STUDY QUESTIONS:
1. In two sentences, summarize the market commentary about Kevin Hassett possibly replacing Powell.
2. Write the next part of the market commentary about Kevin Hassett possibly replacing Powell, starting after its final sentence.

TEXT FOR ANALYSIS:
Markets are celebrating the idea of Kevin Hassett replacing Powell and slashing rates fast. Everyone loves cheap money... until inflation comes roaring back. Is this 2021 all over again, or something worse? What history actually tells us might shock you...

Financial market analysis from 26/11/2025. Market conditions may have changed since publication.

Have you ever watched a party that everyone swore would never end suddenly turn into the mother of all hangovers?

That’s exactly the vibe I got yesterday when the betting odds flipped overnight and a former Trump economic advisor suddenly became the favorite to run the world’s most powerful central bank.

The markets, of course, threw a rave. Stocks ripped higher, bonds rallied, gold touched another record. The usual reflex when someone whispers “rate cuts are coming sooner and bigger than you think.”

But the longer I stared at the screen, the more this felt less like a celebration and more like the opening scene of a horror movie where everyone is laughing right before the lights go out.

SUPPLIED ENTRIES:

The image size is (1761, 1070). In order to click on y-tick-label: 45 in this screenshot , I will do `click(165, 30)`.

* * *

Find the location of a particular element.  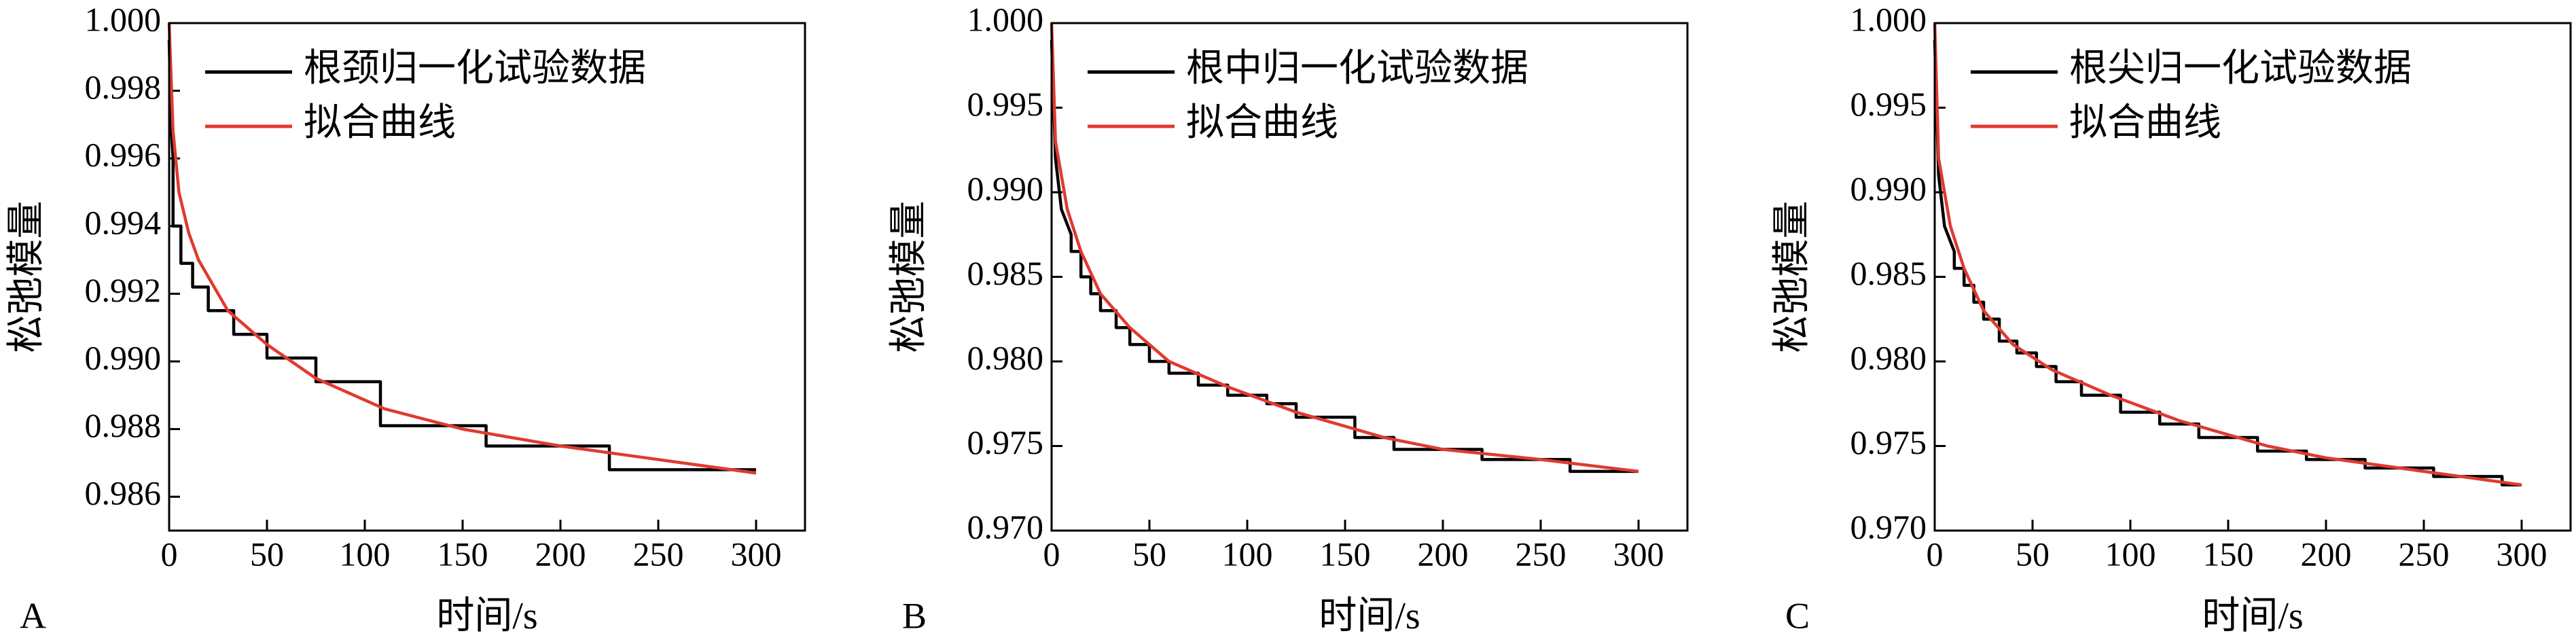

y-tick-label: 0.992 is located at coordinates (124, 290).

WRITTEN ANSWERS:
1. Stocks rose, bonds rallied and gold touched another record after betting odds made Kevin Hassett, a former Trump economic advisor, the favorite to replace Powell at the world's most powerful central bank and cut rates fast. The writer sees this rally less as a celebration than as the opening scene of a horror movie, warning that the love of cheap money lasts only until inflation comes roaring back.

2.
A Changing of the Guard That Feels Anything But Normal

Let’s be honest — central bank transitions are usually sleepy affairs. A well-groomed economist gives a measured speech about data dependence, markets shrug, and life goes on.

This time feels different. Very different.

The name now leading the pack isn’t some obscure academic with a stack of obscure papers. It’s a battle-tested political operative who has spent the last several months arguing — publicly and repeatedly — that rates are still far too high and should be coming down immediately.

And not just coming down a little. The signal from parts of the incoming administration is that they want aggressive, front-loaded easing. The kind that makes 2019 look disciplined.

Why the Market Loves It (For Now)

Look, I get the excitement. Lower rates mean cheaper borrowing, higher asset prices, and a general sugar rush across risk markets.

Since the election, the S&P 500 is already up double digits in a matter of weeks. Small caps are on fire. Crypto is acting like 2021 never ended. The animal spirits are fully awake.

  • Corporate borrowing costs drop
  • Homebuilders rally on cheaper mortgages
  • Private equity deal flow picks back up
  • Every carry trade known to man gets juiced

It’s easy to see why traders are pounding the buy button. In the short run, this movie has a happy ending written all over it.

The Part Everyone Seems to Be Forgetting

Here’s the thing nobody wants to talk about when the music is blasting: we’ve already run this experiment. And it didn’t end well.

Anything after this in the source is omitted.